● Do this
Can you write out the material from the line with "Collapse the begin block at line 140" up to and including the line with "The height and", swapping "Match Case" for "Whole Word", leaving everything else unchanged and omitting the pictures?

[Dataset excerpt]
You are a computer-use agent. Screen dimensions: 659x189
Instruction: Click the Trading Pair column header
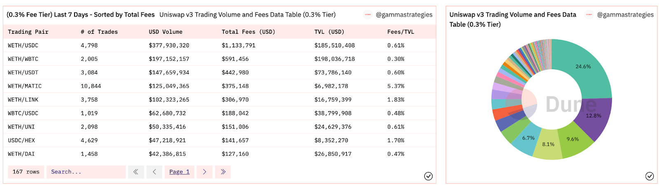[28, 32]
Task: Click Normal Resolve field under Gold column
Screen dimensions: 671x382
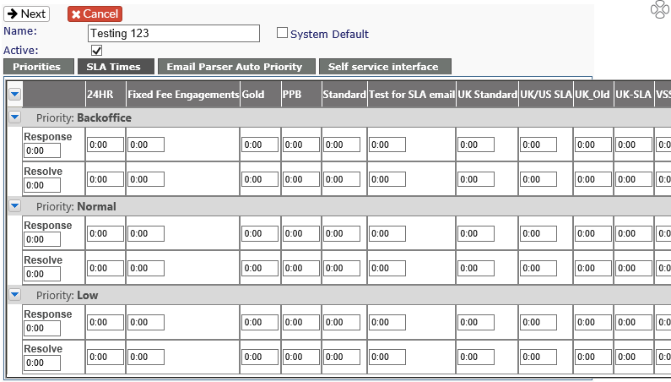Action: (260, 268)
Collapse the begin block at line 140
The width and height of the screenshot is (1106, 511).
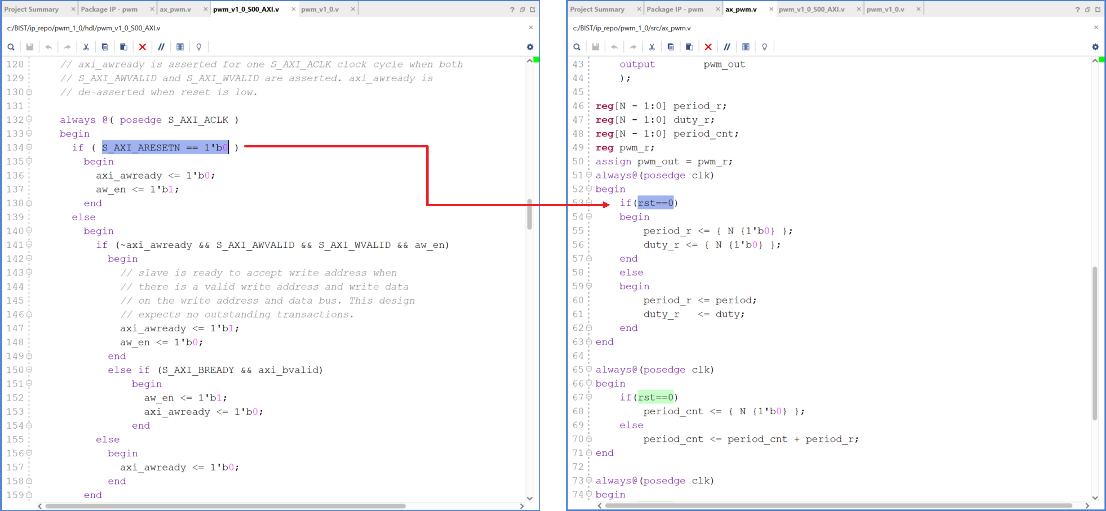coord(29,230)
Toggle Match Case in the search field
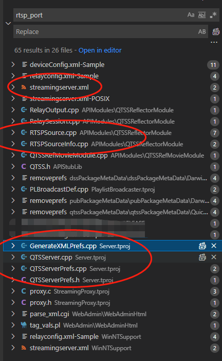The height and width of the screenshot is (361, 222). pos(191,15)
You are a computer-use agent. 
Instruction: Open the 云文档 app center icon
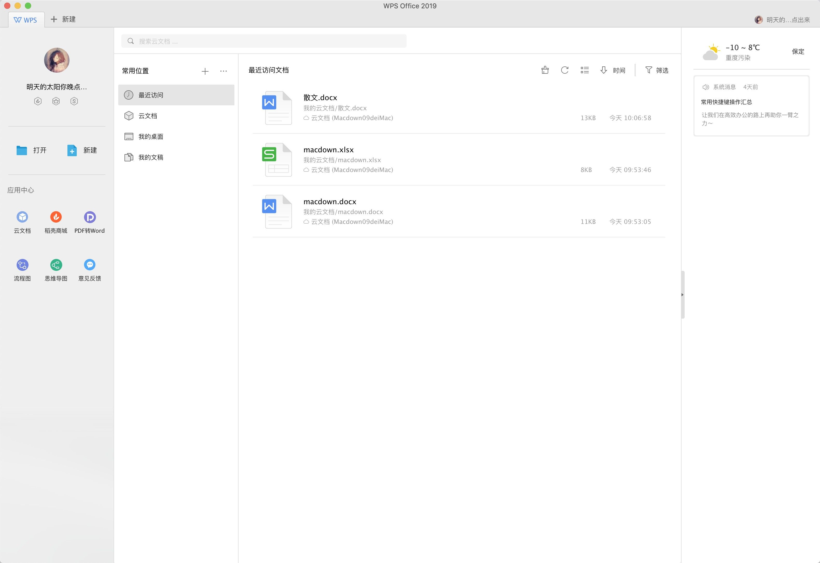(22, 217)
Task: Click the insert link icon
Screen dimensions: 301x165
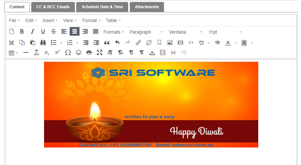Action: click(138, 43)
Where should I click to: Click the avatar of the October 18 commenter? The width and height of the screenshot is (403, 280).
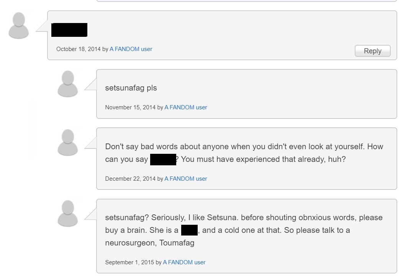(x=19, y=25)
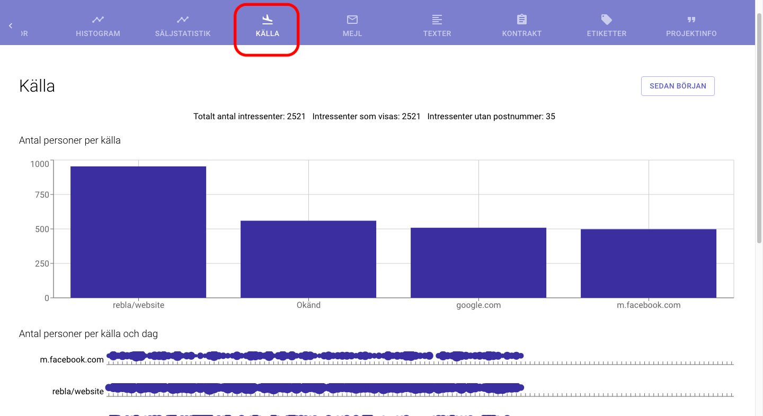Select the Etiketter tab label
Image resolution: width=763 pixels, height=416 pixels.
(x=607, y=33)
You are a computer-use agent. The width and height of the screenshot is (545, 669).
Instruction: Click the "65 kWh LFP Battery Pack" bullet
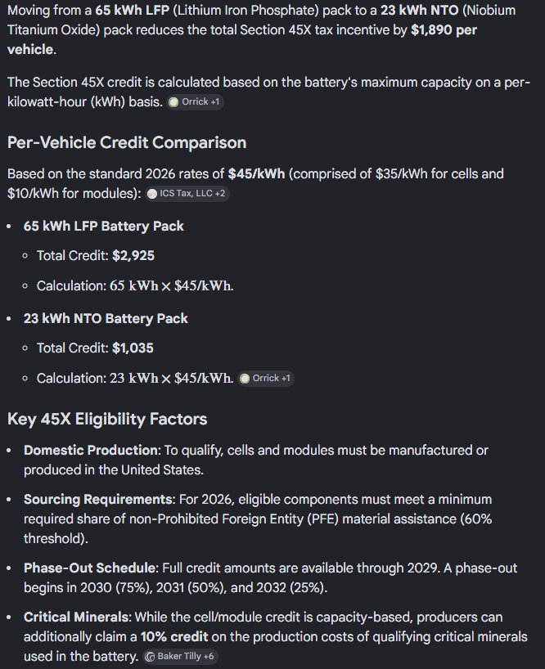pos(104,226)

...

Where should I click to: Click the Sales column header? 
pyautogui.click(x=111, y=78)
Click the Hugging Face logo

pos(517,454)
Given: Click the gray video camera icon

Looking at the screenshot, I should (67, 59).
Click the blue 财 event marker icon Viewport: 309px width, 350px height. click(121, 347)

* * *

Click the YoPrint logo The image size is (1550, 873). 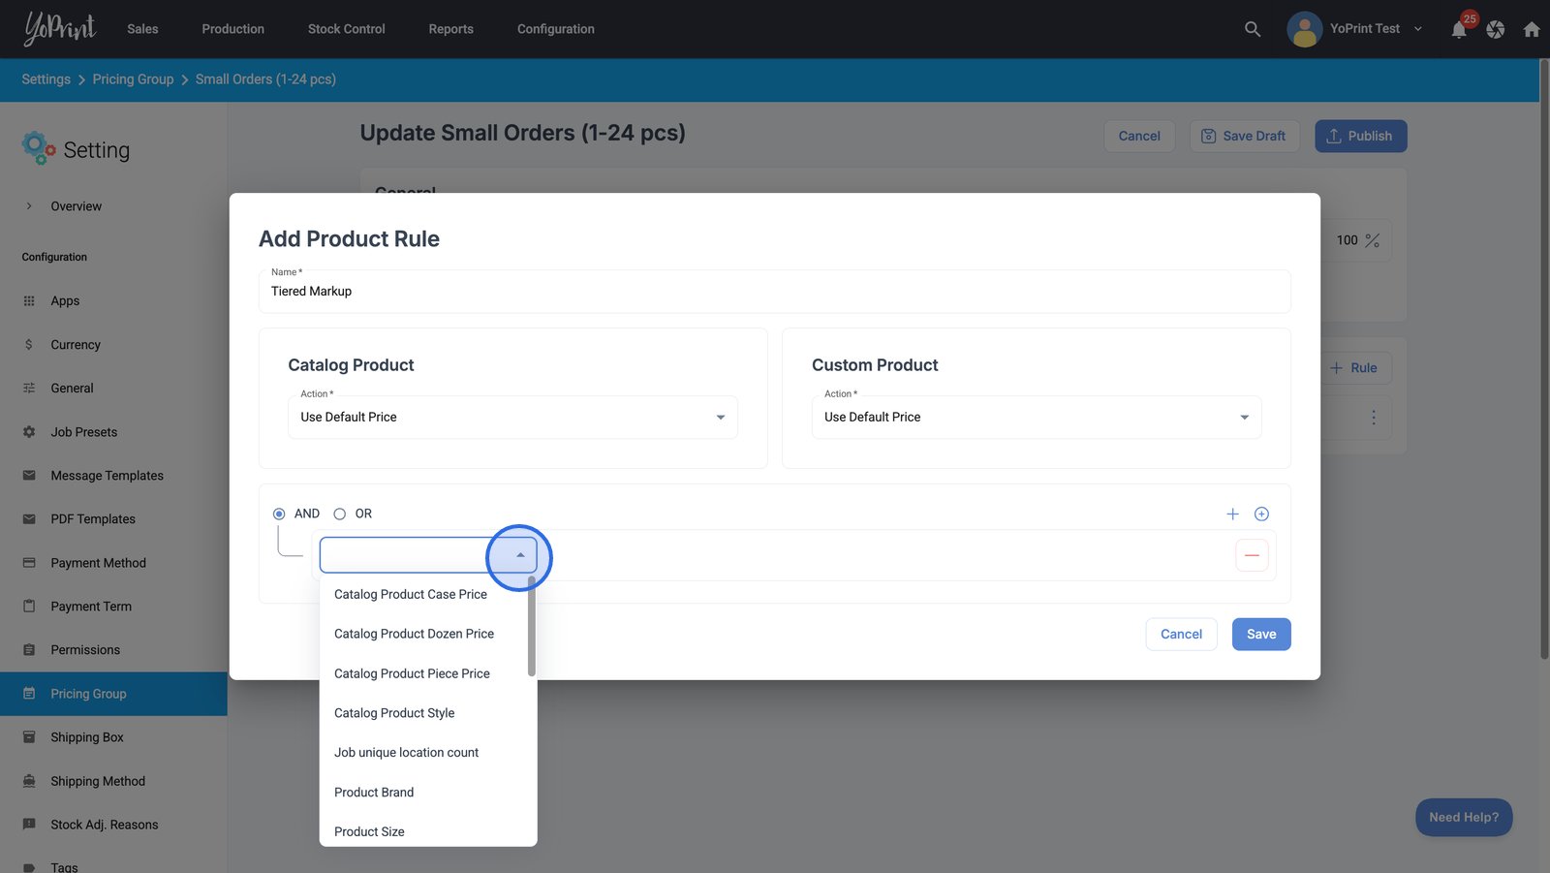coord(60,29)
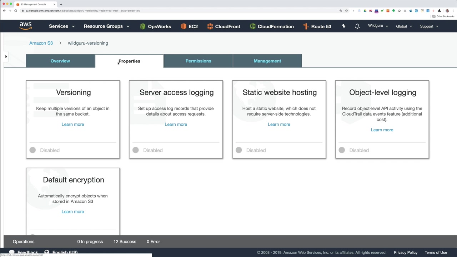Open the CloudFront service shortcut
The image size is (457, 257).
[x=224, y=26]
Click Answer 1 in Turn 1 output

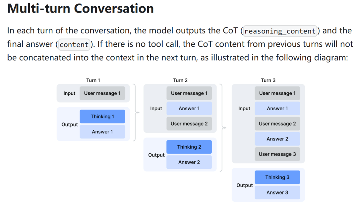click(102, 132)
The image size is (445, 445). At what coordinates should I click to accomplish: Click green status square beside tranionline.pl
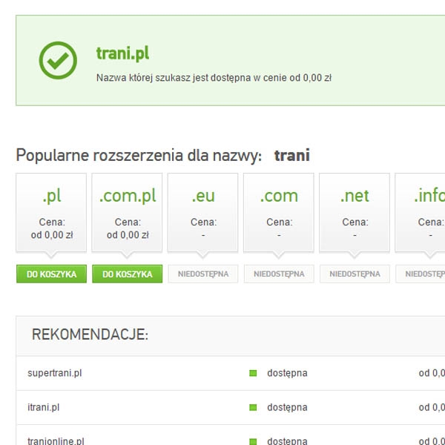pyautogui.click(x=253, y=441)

● Written solution
Collapse the begin block at line 140
The width and height of the screenshot is (1106, 511).
coord(29,230)
Toggle Whole Word in the search field
The height and width of the screenshot is (361, 222). pos(191,15)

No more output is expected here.